• [PROBLEM] Retype the records below line for line without any changes, leaving out the pictures.
▼
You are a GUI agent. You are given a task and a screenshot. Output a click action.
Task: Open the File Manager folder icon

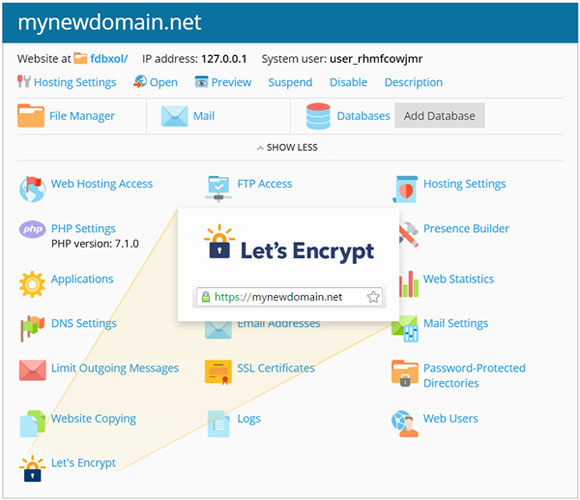[x=31, y=116]
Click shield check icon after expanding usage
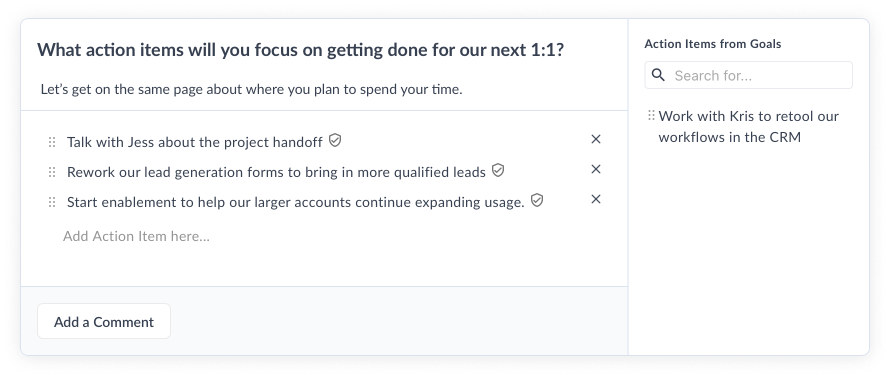 [x=537, y=200]
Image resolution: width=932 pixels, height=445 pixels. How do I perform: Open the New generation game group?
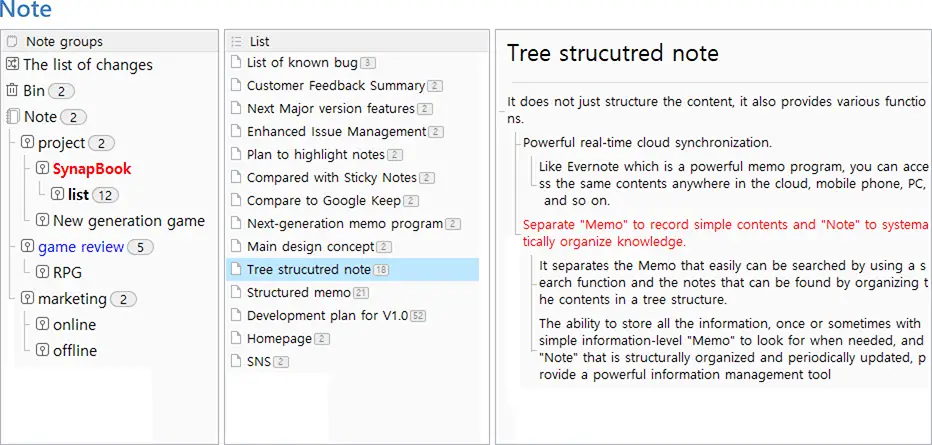[x=129, y=221]
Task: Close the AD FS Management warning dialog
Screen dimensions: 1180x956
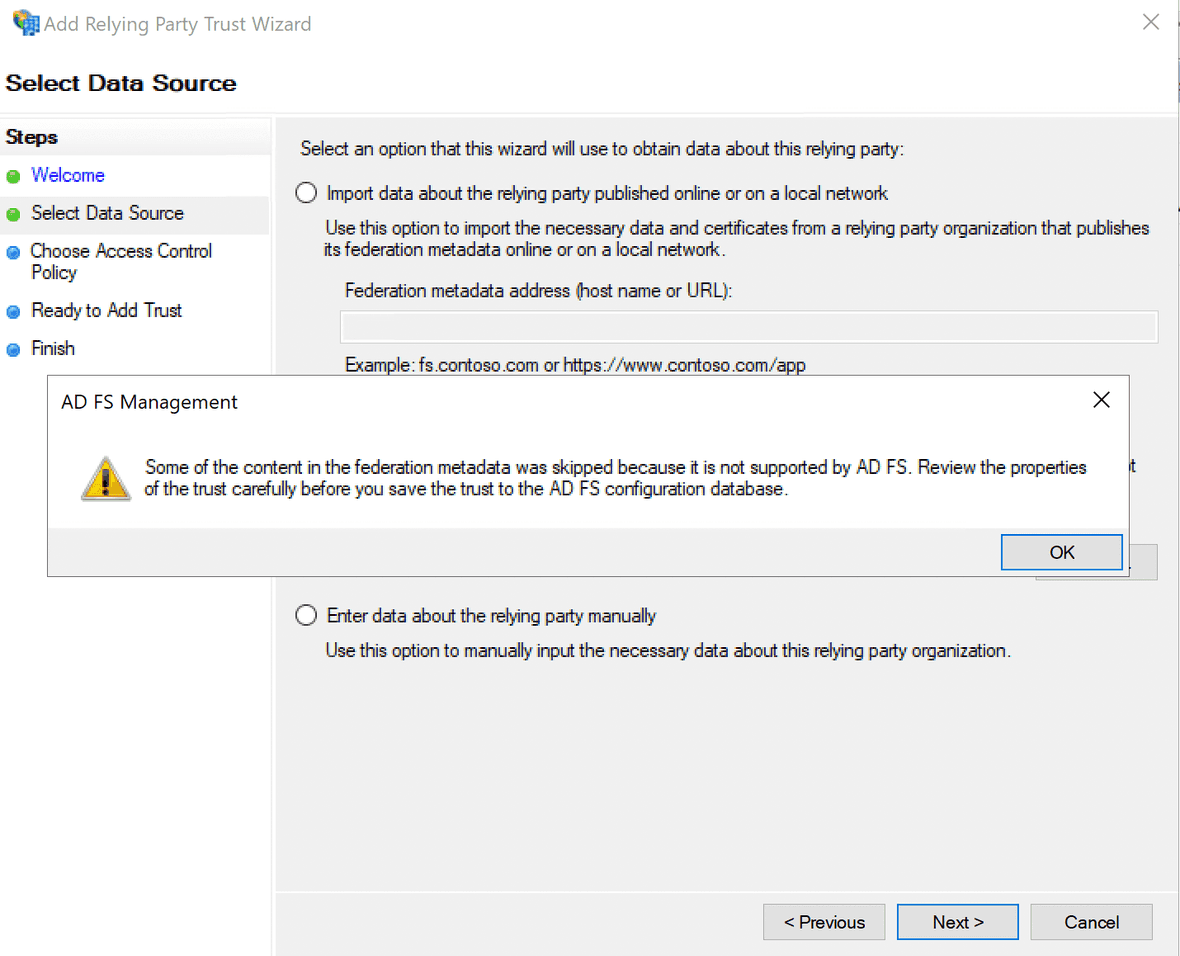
▲
• [OUTPUT OF THE EXERCISE]
You are a GUI agent. You are given a task and a screenshot. Output a click action.
Task: Open the File Manager folder icon

[x=31, y=116]
Click shield check icon after expanding usage
 [x=537, y=200]
Image resolution: width=932 pixels, height=445 pixels. How do I perform: Open the New generation game group?
[x=129, y=221]
Task: Close the AD FS Management warning dialog
Screen dimensions: 1180x956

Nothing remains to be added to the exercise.